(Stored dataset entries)
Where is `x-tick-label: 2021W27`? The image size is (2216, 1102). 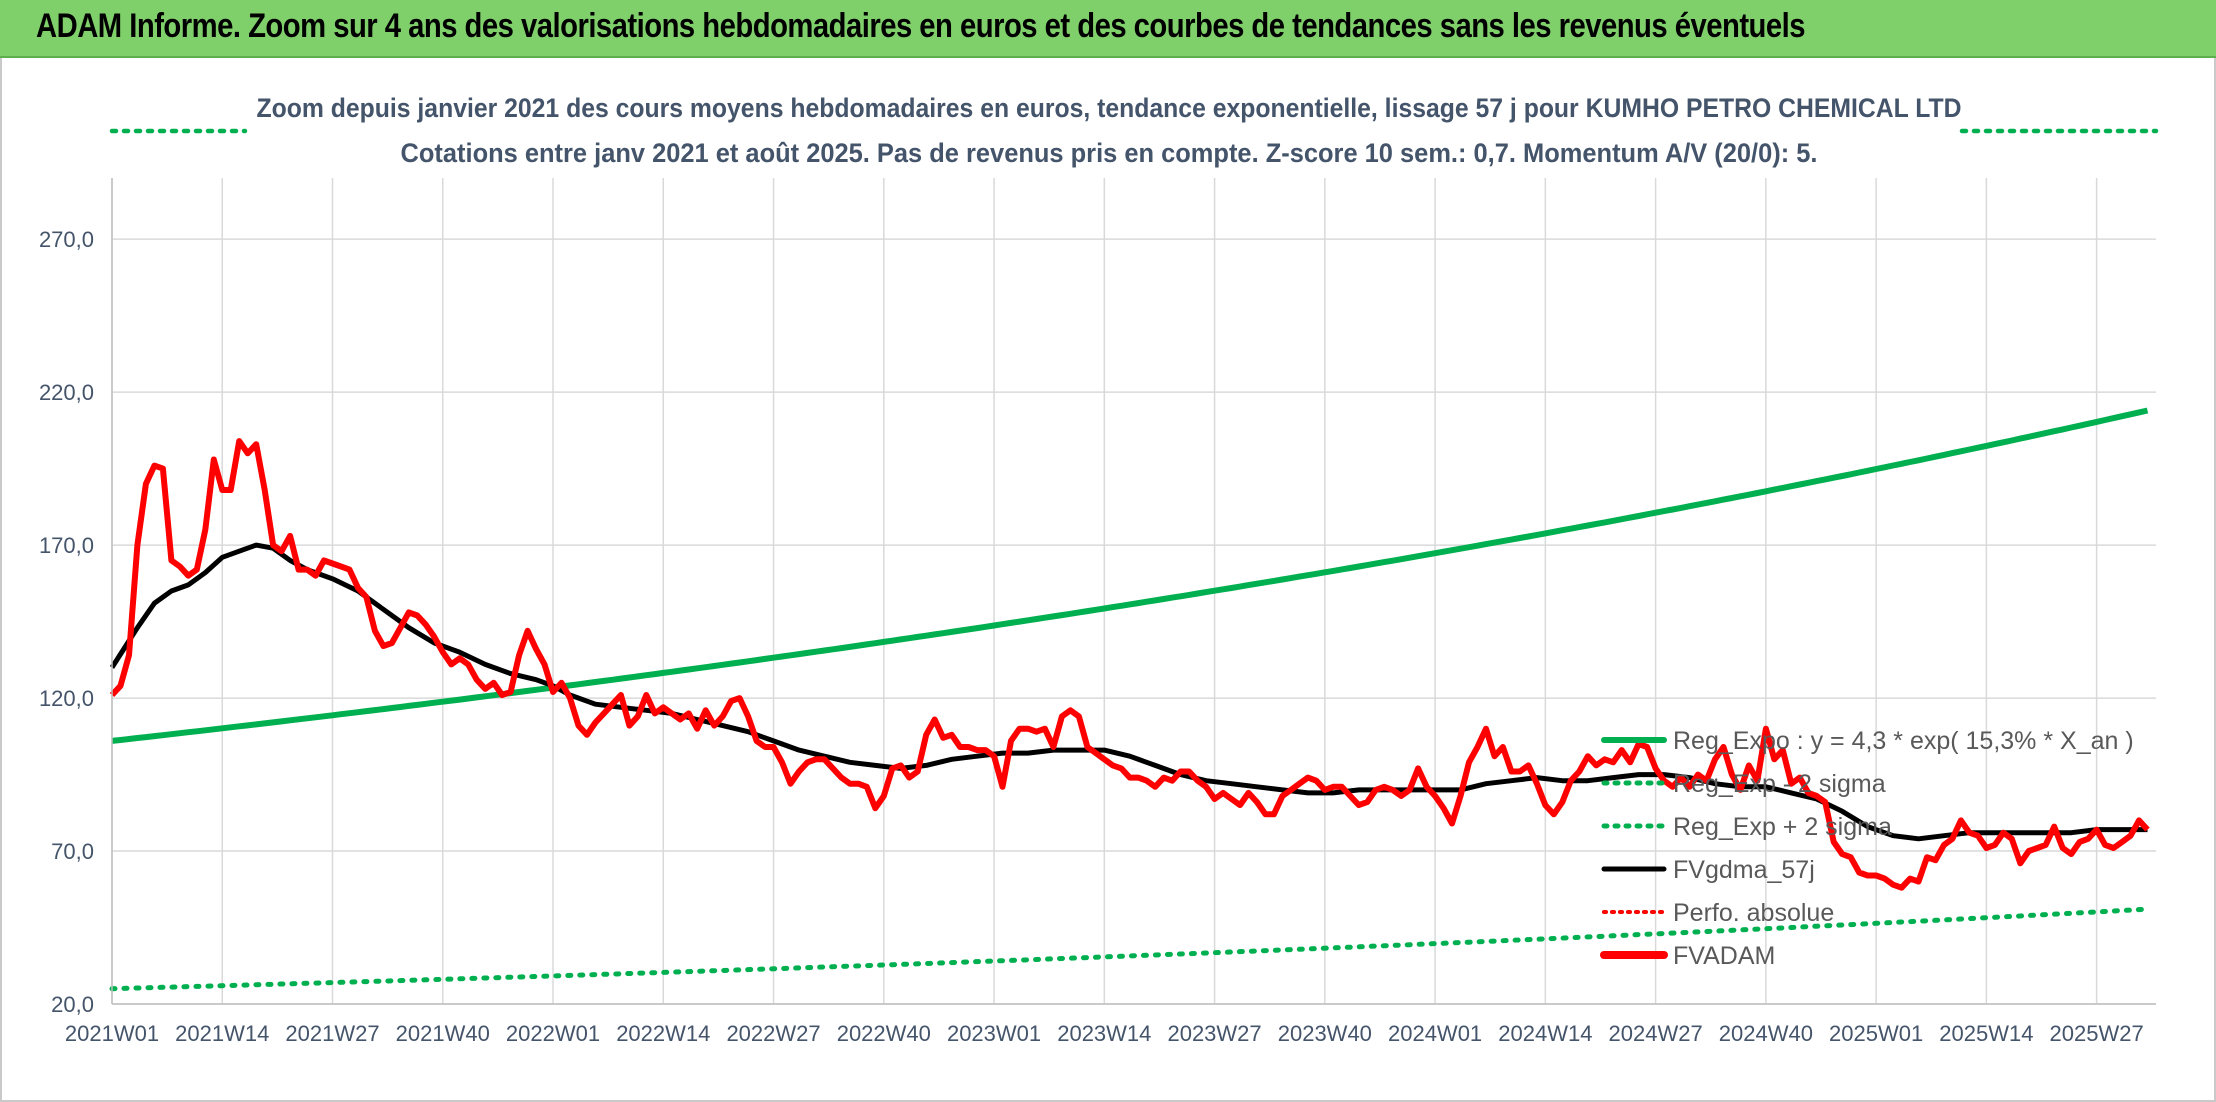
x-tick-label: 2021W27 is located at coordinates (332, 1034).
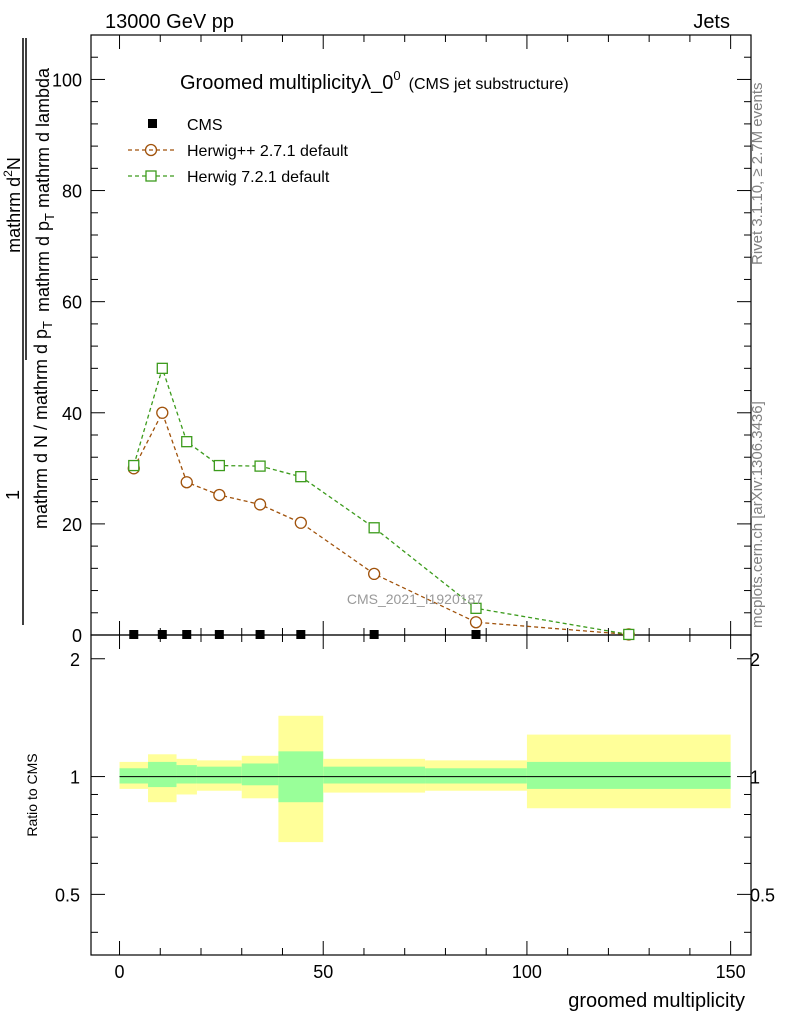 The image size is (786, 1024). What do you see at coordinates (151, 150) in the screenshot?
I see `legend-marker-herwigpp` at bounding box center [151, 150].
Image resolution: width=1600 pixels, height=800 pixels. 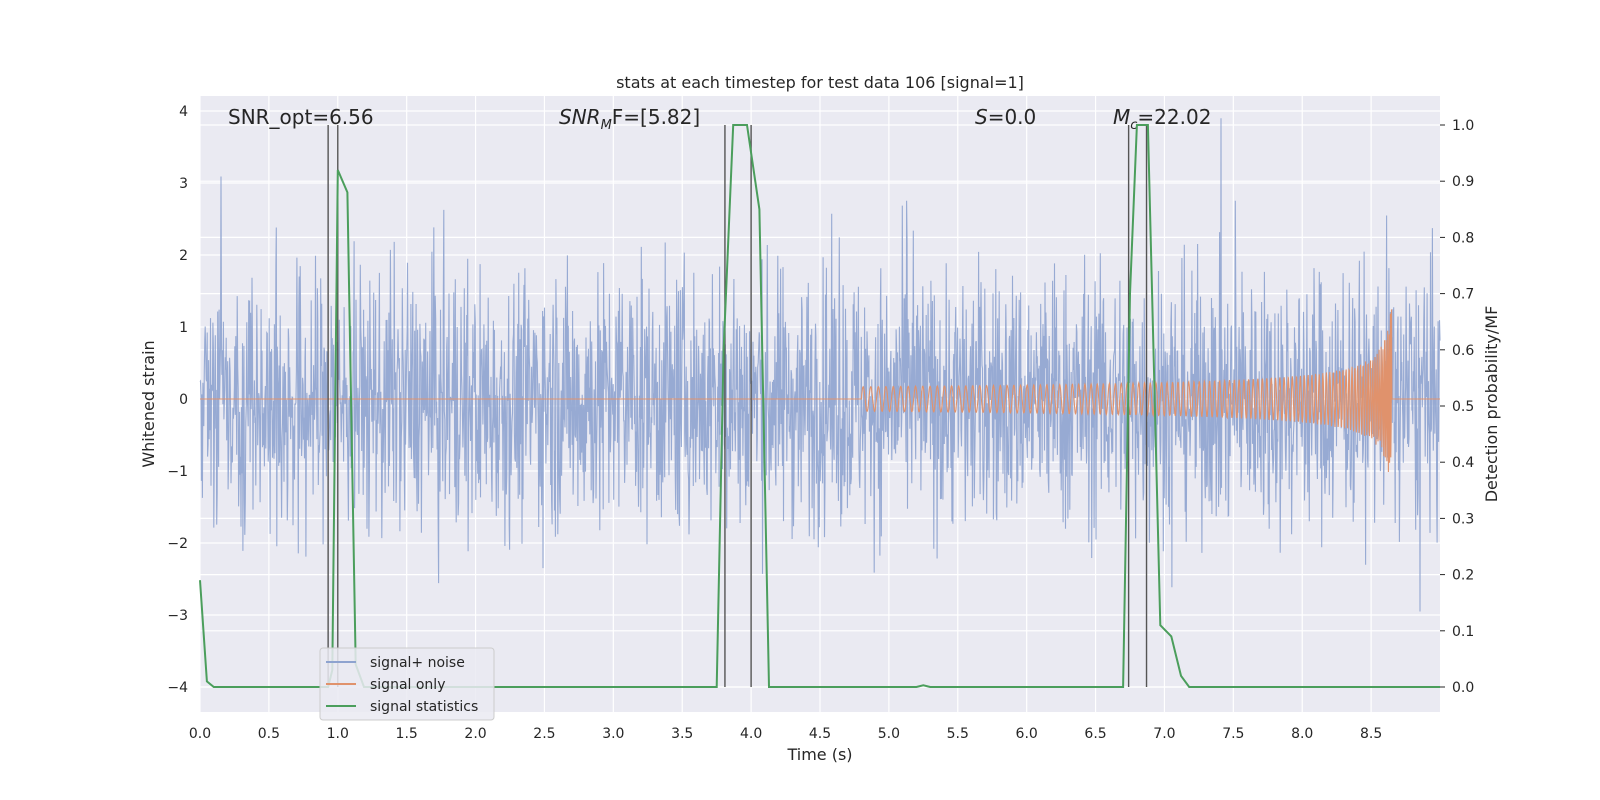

The problem
Reproduce the listing above line for line, omitting the pictures.

Your response
Where is `x-tick-label: 2021W27`? The image size is (2216, 1102). 
x-tick-label: 2021W27 is located at coordinates (332, 1034).
 The image size is (786, 1024). What do you see at coordinates (151, 150) in the screenshot?
I see `legend-marker-herwigpp` at bounding box center [151, 150].
Image resolution: width=1600 pixels, height=800 pixels. 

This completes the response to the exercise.